Fig. 3. Architecture of the extracellular region.

a Ribbon representation of GPR103 focused on the extracellular side. b Hydrogen-bonding interactions of R17-P33^N-term and K18-Y36^N-term are indicated by black dashed lines. c Hydrophobic interaction of the N-terminal HLH with ECL2 and QRFP26. d–f Effects of mutations in the ECD of GPR103. QRFP26-induced activation of GPR103 was analyzed by the TGFα shedding assay. From the concentration–response curves (Supplementary Fig. 1a), ΔpEC₅₀ values relative to the wild-type were calculated (d). The concentration–response curves of the N-terminus-truncated mutants and the ECL2 deletion mutant were shown in e and f, respectively. Data for the wild-type response was obtained from the same experiment as Fig. 2c. Colors in the mutant bars indicate an expression level matching that of titrated wild type. NA, parameter not available because of lack of the ligand response. WT, wild-type. Statistical analyses were performed using the ordinary one-way ANOVA followed by Dunnett tests with the expression-matched (colored) wild-type response. ns, p > 0.05; *p < 0.05; **p < 0.01; ***p < 0.001. Data are presented as mean values ± SEM from at least three independent experiments performed in triplicate (n = 5 for the wild-type and n = 3 for the mutants). Source data are provided as a Source Data file.
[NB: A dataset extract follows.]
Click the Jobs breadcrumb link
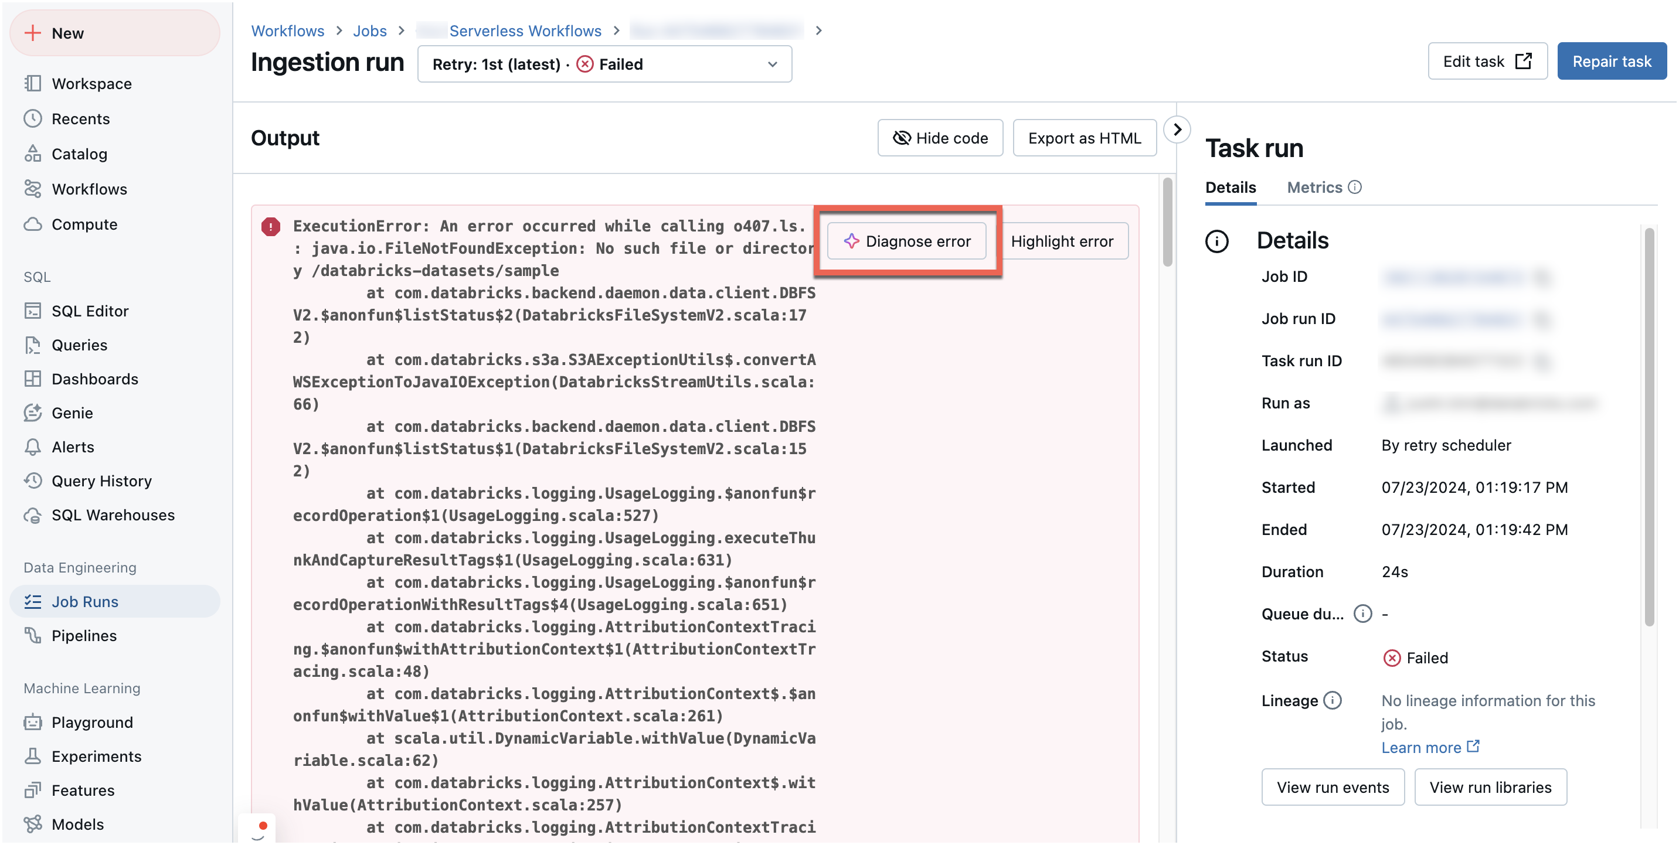This screenshot has height=845, width=1679. pyautogui.click(x=370, y=31)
Fig. 4. Structural polymorphism of the ECD.

a, b Superposition of the GPR103 structures in the tilted, upright, and refined states. c, d Superimposition of the PTH1R structures in class 1–3 (PDB 7VVM (PTH1R-G_s structure), 7VVL (PTH1R-G_s structure), and 7VVK (PTH1R-G_s structure)).

Fig. 5. Comparison of other related amide peptide receptors.
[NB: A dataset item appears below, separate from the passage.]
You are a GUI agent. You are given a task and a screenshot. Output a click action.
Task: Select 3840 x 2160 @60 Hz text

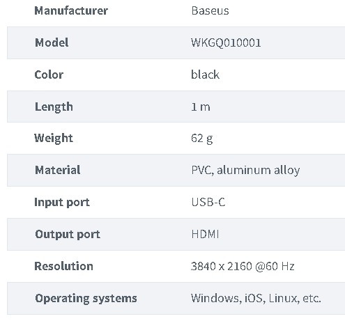pos(243,266)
a Comparison of residues interacting with the RX-amide moiety in the RF- and RY-amide receptors. b Superimposition of GPR103 (blue), Y₁R (PDB 7X9A (NPY–Y₁R–G_i structure), green), CCK₁R (PDB 7MBY (CCK-8–CCK₁R–mini-G_sqi structure), magenta), and OX₂R (PDB 7L1U (OxB–OX₂R–mini-G_sqi structure), purple) structures in complex with QRFP26, NPY, CCK-8, and OxB, peptides, respectively. NPY, neuropeptide Y; CCK-8, cholecystokinin octapeptide; OxB, orexin-B. c, d Structural comparison of the binding mode of the RF-amide moiety in GPR103 (c) and the RY-amide moiety in Y₁R (d). The residues involved in ligand-receptor interactions are represented by stick models. Black dashed lines indicate hydrogen bonds. e Schematic representations of RX-amide recognition conserved in RF- or RY-amide receptors. The most conserved residues are indicated based on the structures of GPR103 and Y₁R.

Fig. 6. Model of receptor activation.

a–c Schematic representations of GPR103 activation model upon QRFP binding. From the apo state (a), the peptide binds (b) and changes to the active state (c).

Fig. 7. Structural comparison of GPCRs with N-terminal regions.

a–e Structural comparison of the N-terminal region in PTH1R (PDB 7VVK(PTH-PTH1R–G_s structure)) (a), TSHR (PDB 7XW5 (ML109–TSHR–G_s structure)) (b), CXCR2 (PDB 8XWN (CXCL8–CXCR2 structure)) (c), C5aR (PDB 8HK5 (C5a–C5aR1–G_i structure)) (d), and GPR103 (e).